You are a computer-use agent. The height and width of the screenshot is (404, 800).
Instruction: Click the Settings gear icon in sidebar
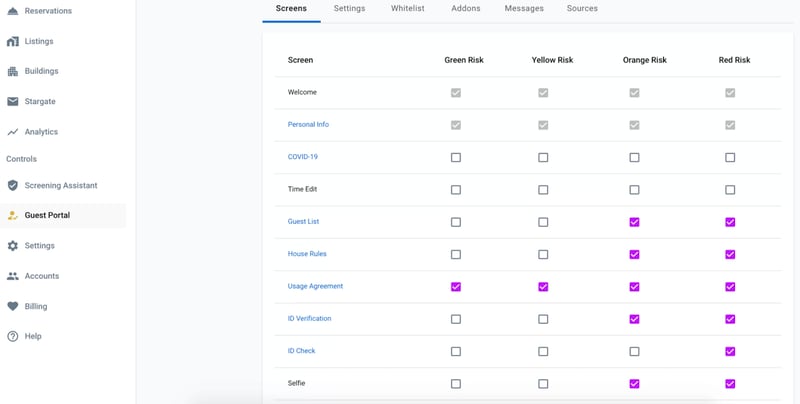(x=13, y=246)
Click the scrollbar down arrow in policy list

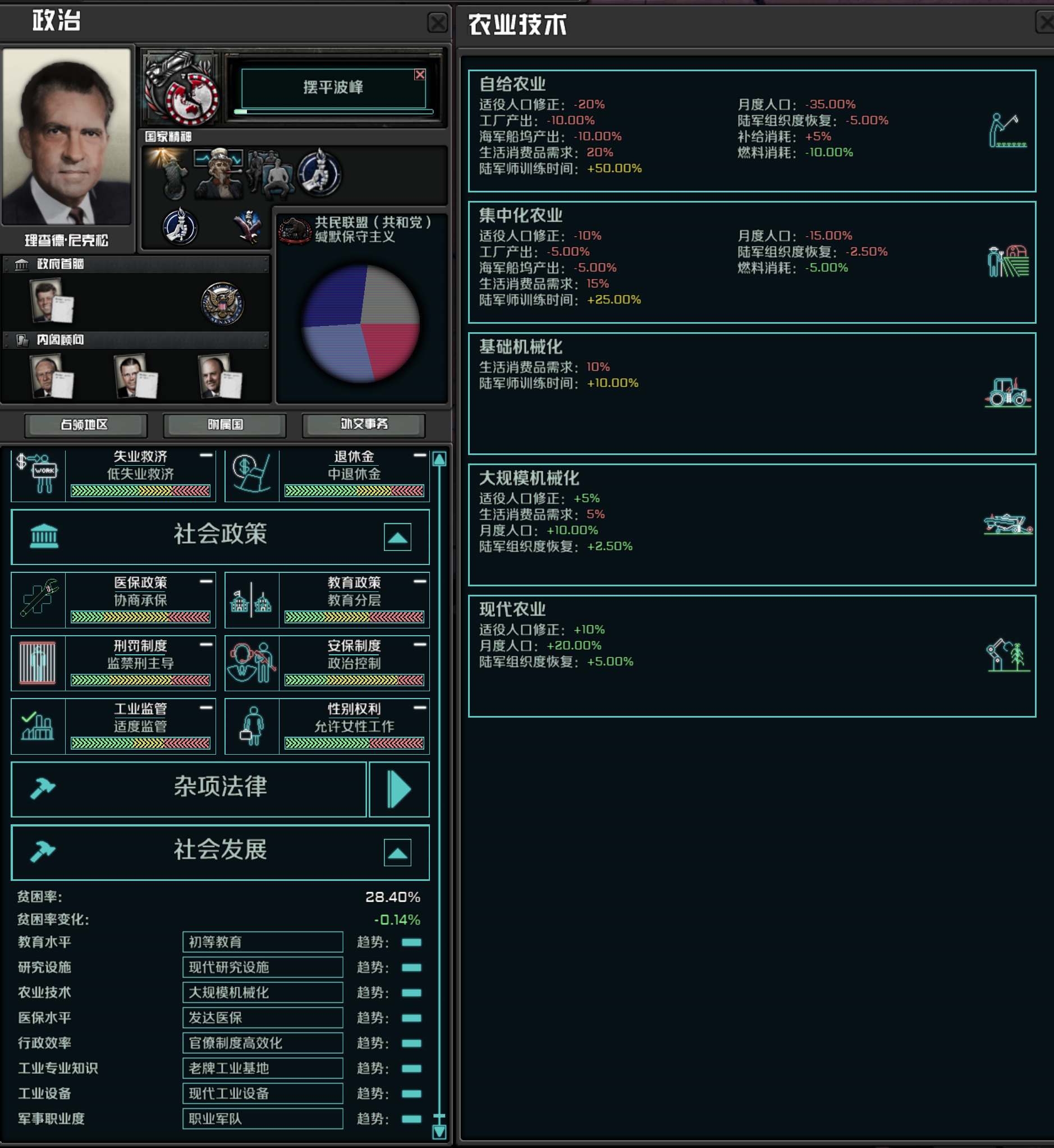tap(439, 1132)
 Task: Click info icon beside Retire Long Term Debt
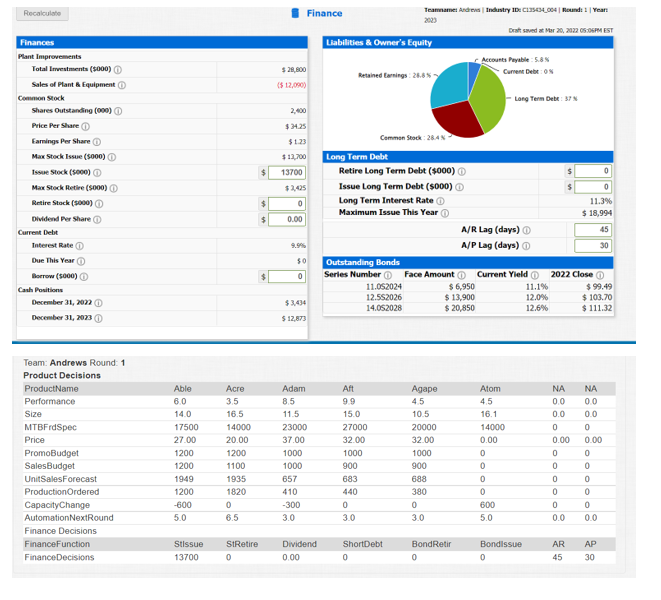[462, 172]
:::
_TASK DIRECTIONS_. When an image appears in the data, skip it and output the rest exactly.

_WRITTEN SOLUTION_.
You are a computer-use agent. The height and width of the screenshot is (404, 800).
Instruction: Click the Settings gear icon in sidebar
(x=13, y=246)
Click the scrollbar down arrow in policy list

tap(439, 1132)
 Task: Click info icon beside Retire Long Term Debt
[462, 172]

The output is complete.